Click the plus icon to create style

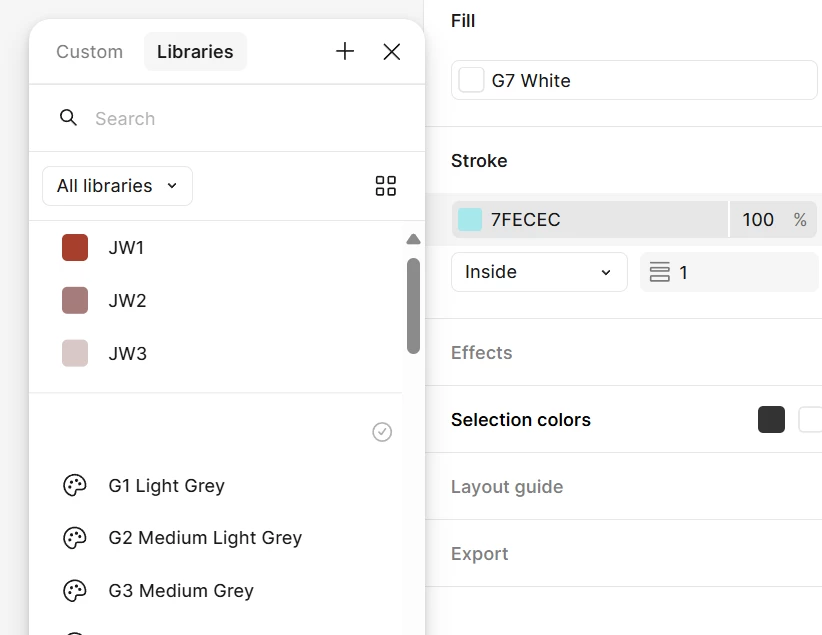pyautogui.click(x=345, y=52)
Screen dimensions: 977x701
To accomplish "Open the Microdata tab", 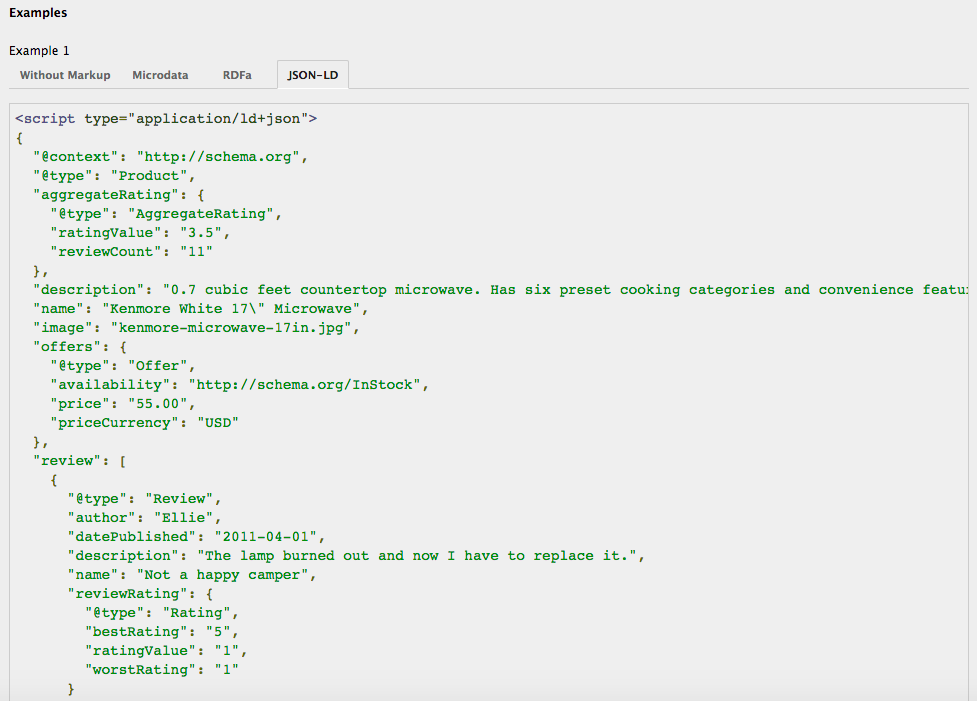I will pyautogui.click(x=160, y=75).
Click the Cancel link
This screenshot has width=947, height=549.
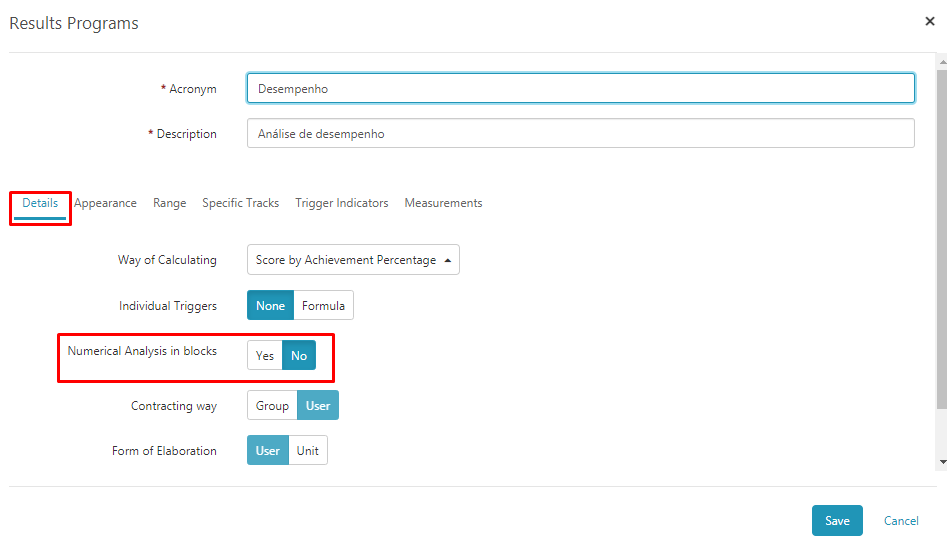tap(901, 521)
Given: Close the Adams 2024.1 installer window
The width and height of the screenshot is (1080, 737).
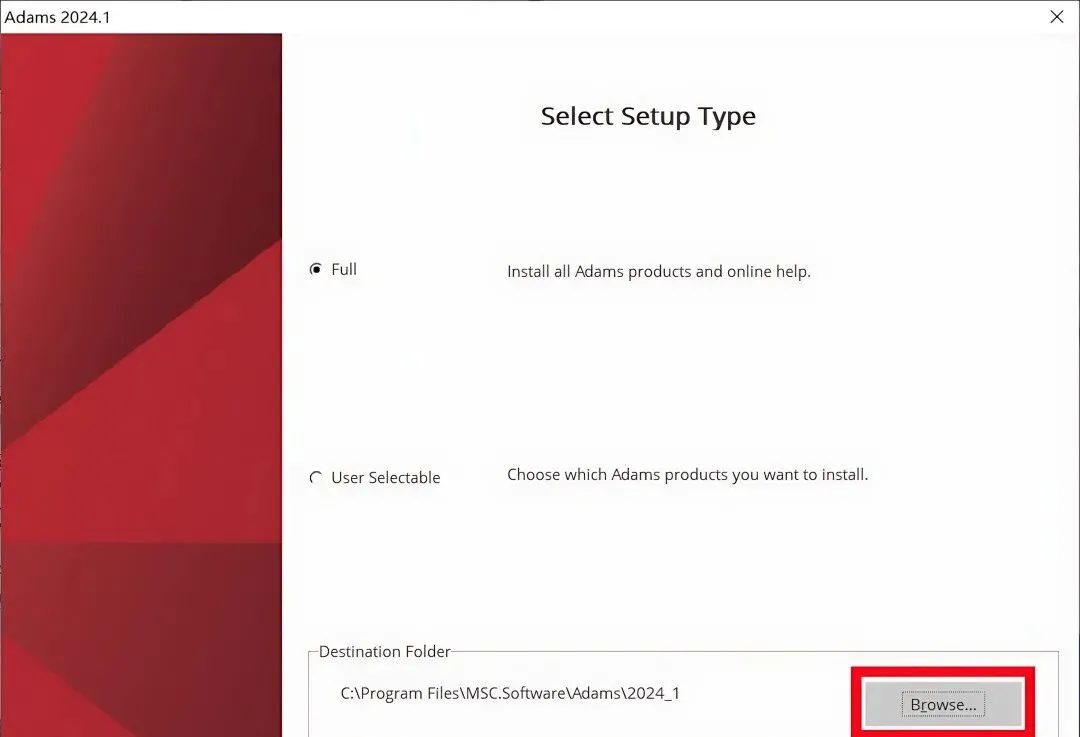Looking at the screenshot, I should [x=1057, y=17].
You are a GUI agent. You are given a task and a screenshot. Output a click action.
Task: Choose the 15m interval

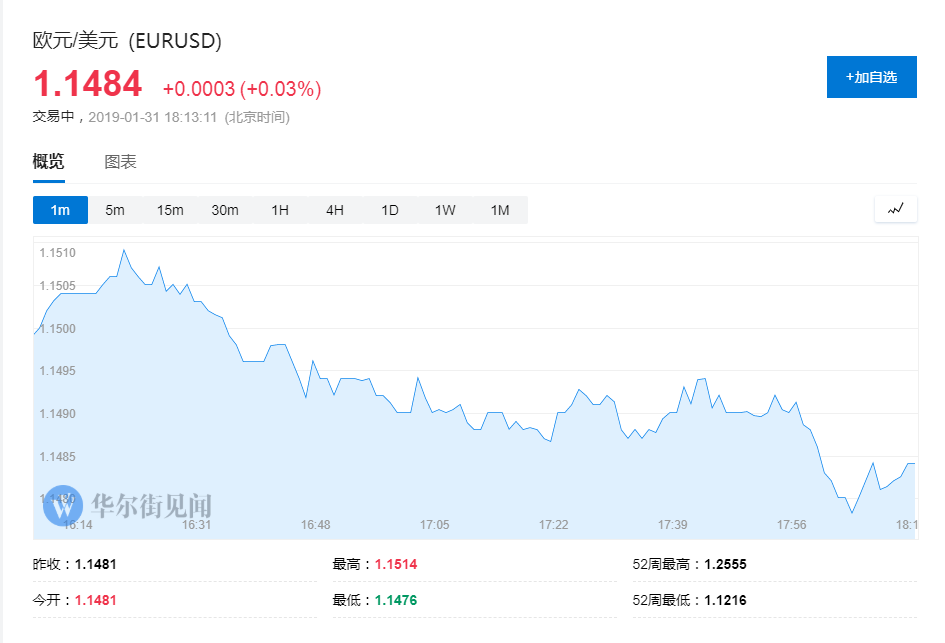tap(170, 210)
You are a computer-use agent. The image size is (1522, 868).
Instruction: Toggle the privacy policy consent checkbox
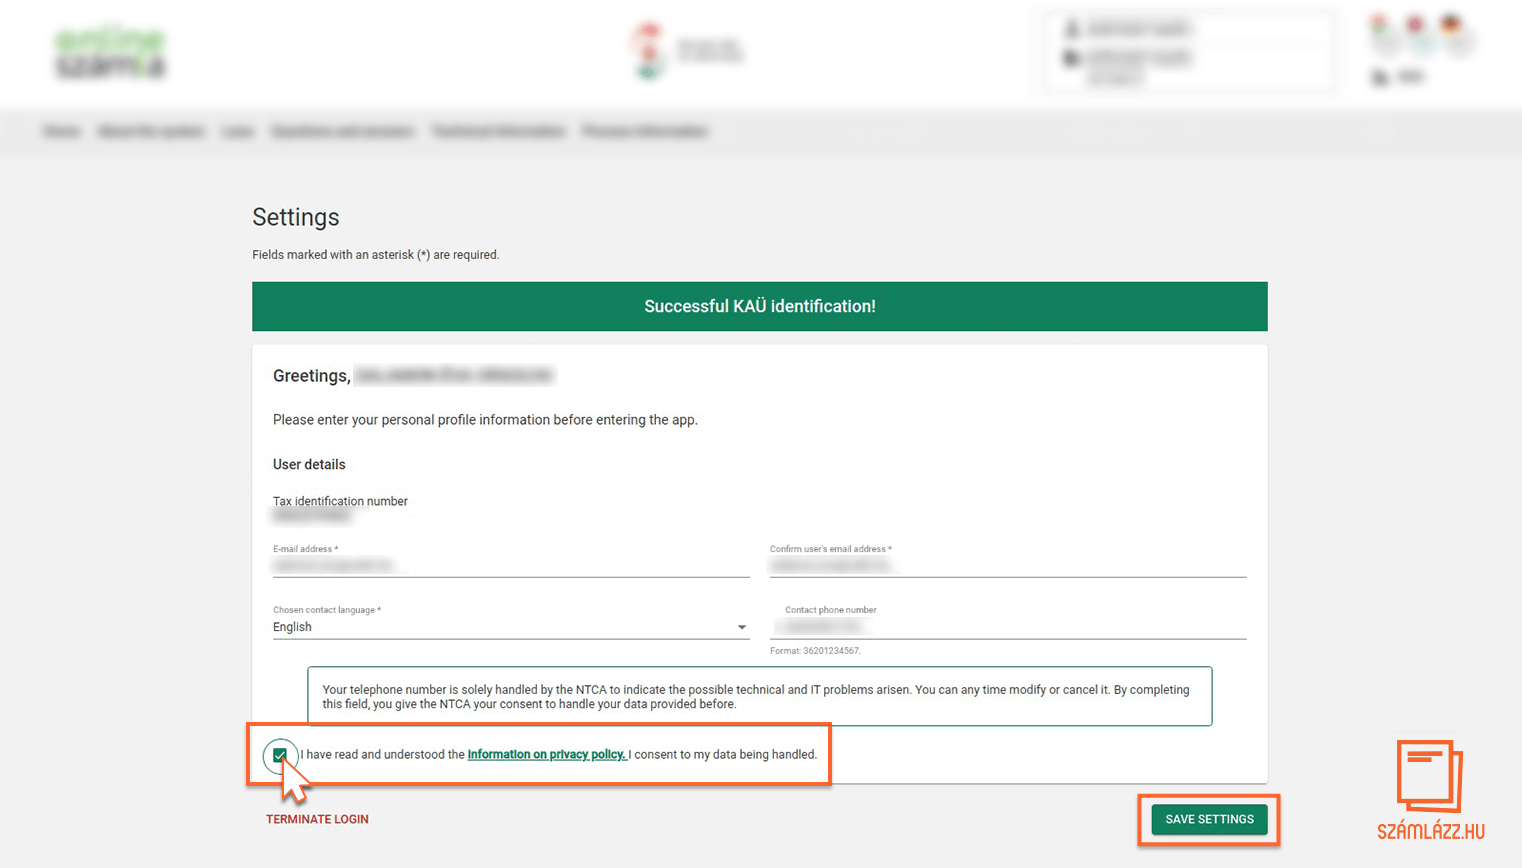[x=280, y=755]
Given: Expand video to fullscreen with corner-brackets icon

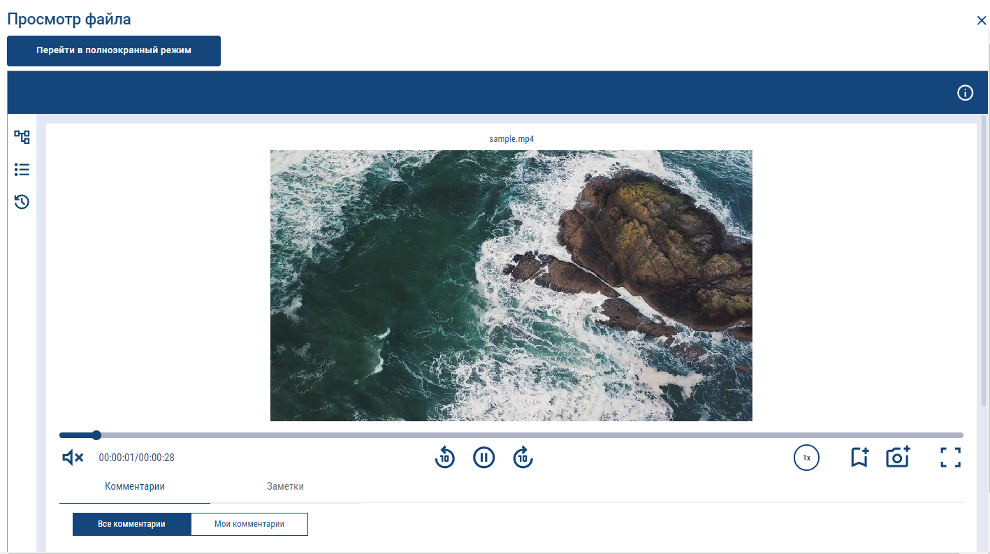Looking at the screenshot, I should 950,458.
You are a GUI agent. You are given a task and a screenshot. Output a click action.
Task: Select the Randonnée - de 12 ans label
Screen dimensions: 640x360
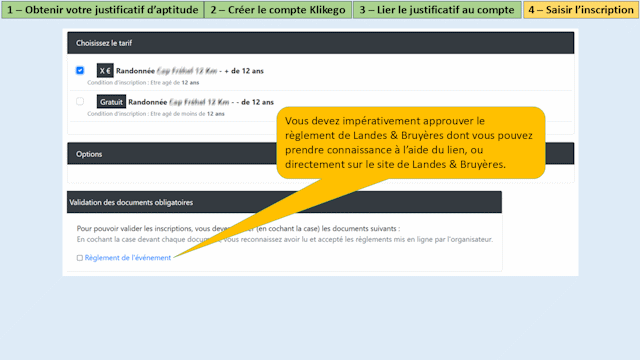coord(201,102)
* * * * * * * * *
[WHAT THE TASK ASKS]
Transcribe the lines that run from the line bearing "Given: Expand video" through the last line of the data. Keep the wording exact and leave out every picture.

[RESPONSE TO THE EXERCISE]
Given: Expand video to fullscreen with corner-brackets icon

Looking at the screenshot, I should 950,458.
You are a GUI agent. You are given a task and a screenshot. Output a click action.
Task: Select the Randonnée - de 12 ans label
Screen dimensions: 640x360
coord(201,102)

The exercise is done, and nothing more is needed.